Work to do
Rewrite the lines from the line with "You are a GUI" up to and including the line with "Screen dimensions: 1872x954", putting "tap action" in place of "click action" and leaving everything else unchanged.

## Begin Records for processing

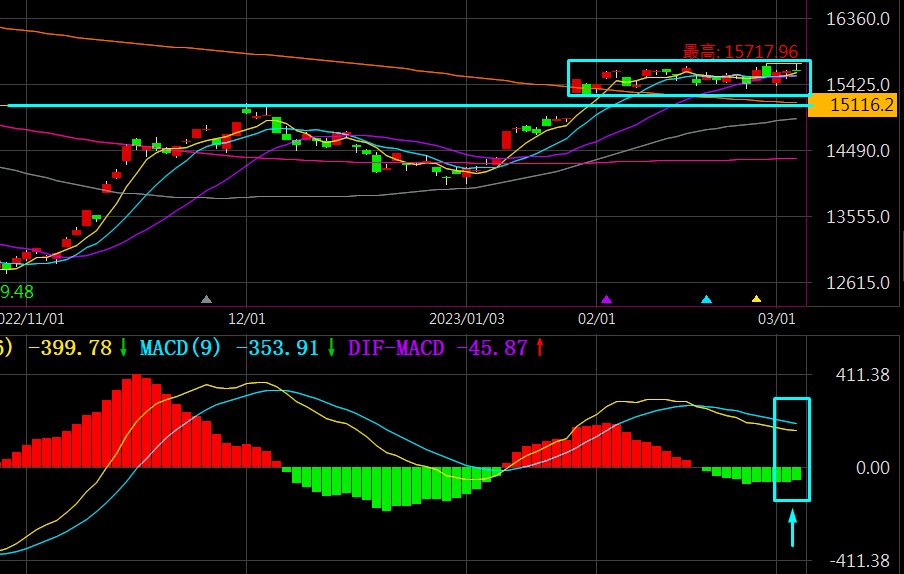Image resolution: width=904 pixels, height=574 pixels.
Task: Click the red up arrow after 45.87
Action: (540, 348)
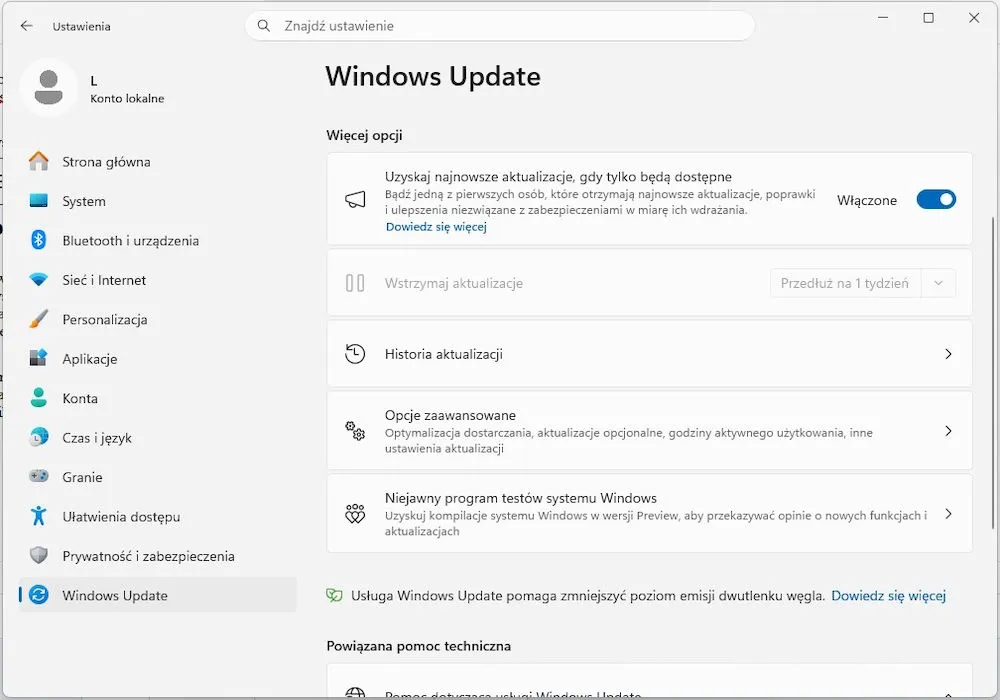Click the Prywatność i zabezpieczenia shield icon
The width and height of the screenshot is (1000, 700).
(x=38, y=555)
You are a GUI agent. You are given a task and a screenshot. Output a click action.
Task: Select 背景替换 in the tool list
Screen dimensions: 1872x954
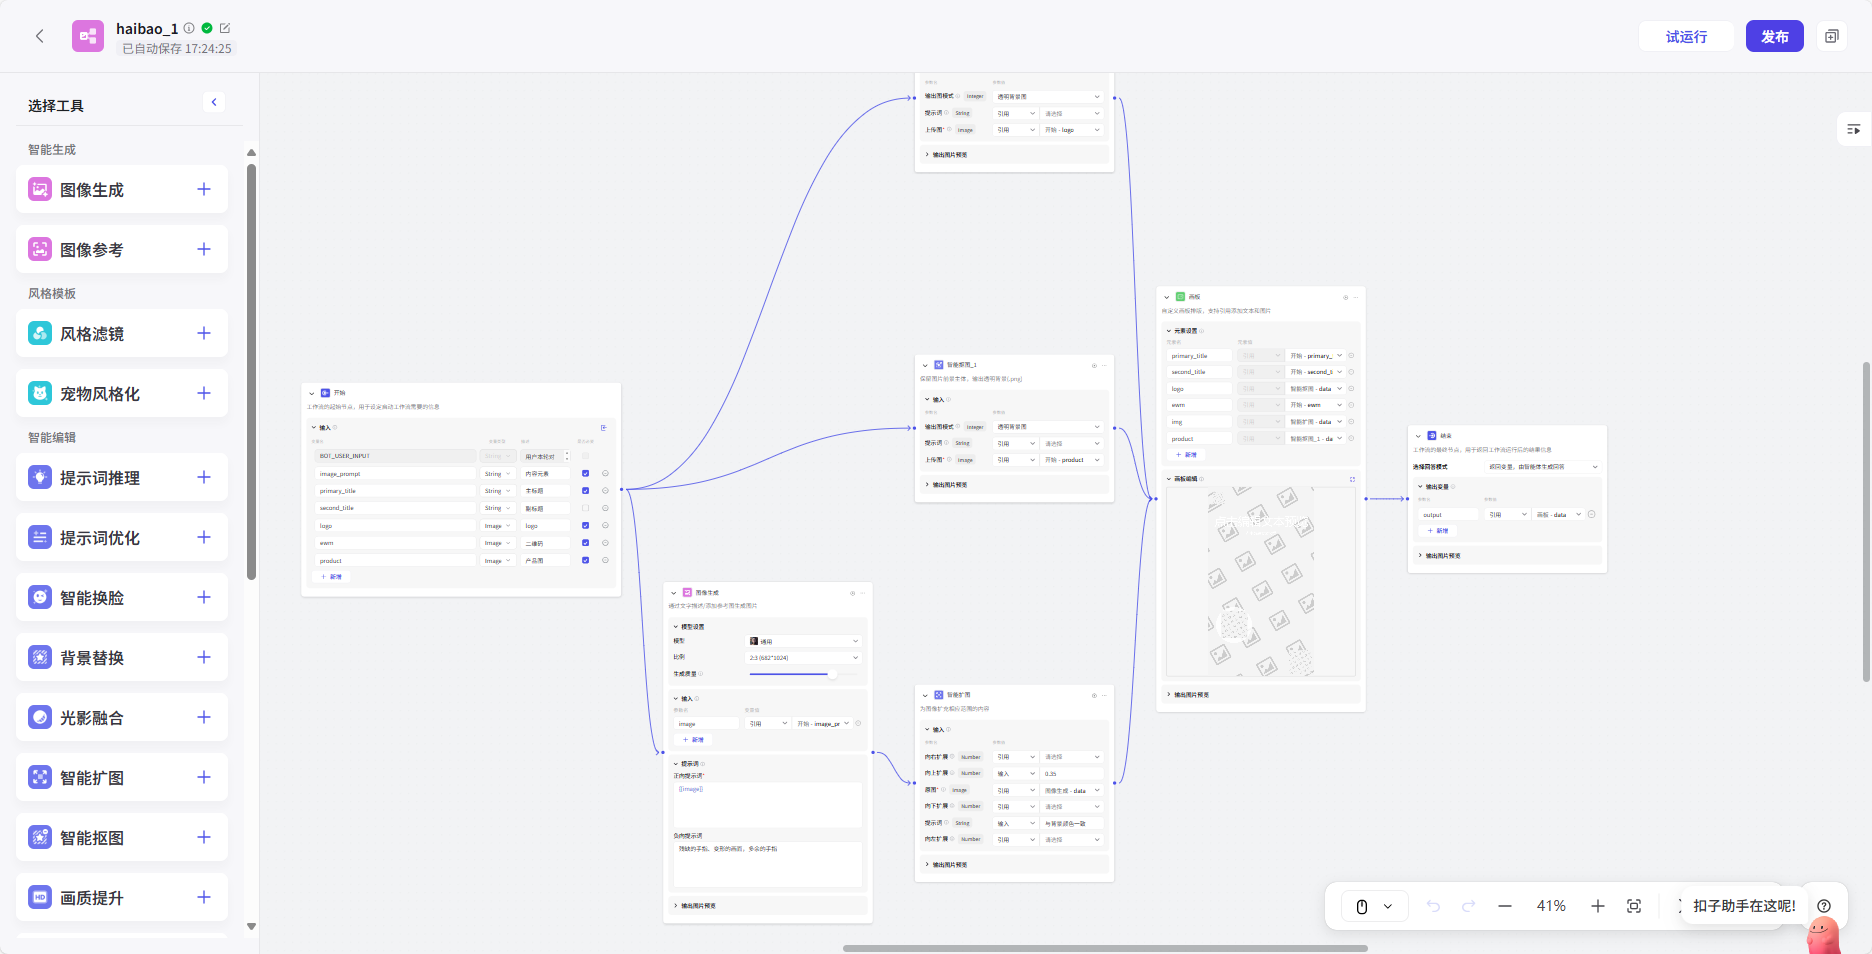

## End Records for processing
## Begin Records for processing

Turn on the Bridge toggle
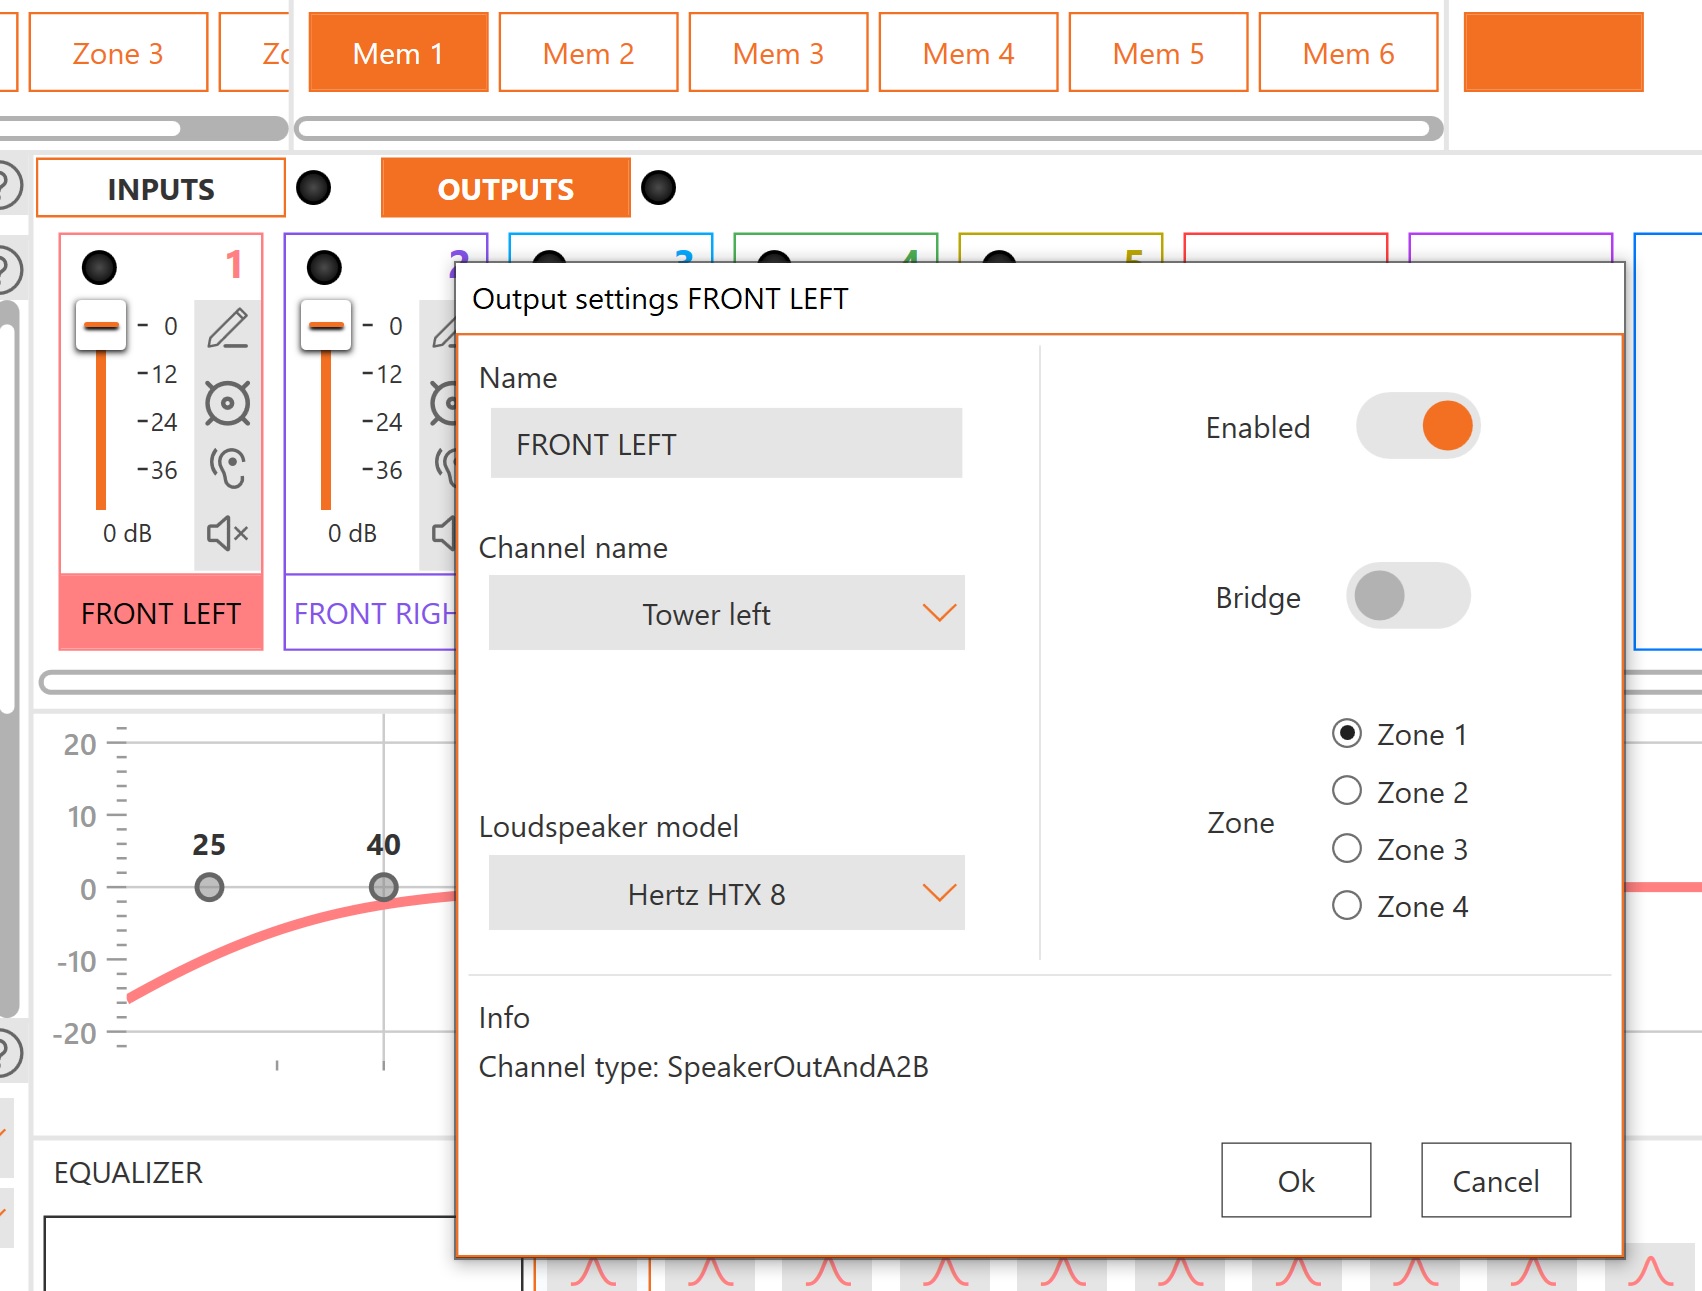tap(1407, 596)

## End Records for processing

Solution to the exercise
You are a GUI agent. You are given a task and a screenshot. Output a tap action.
Task: Select 背景替换 in the tool list
Screen dimensions: 1872x954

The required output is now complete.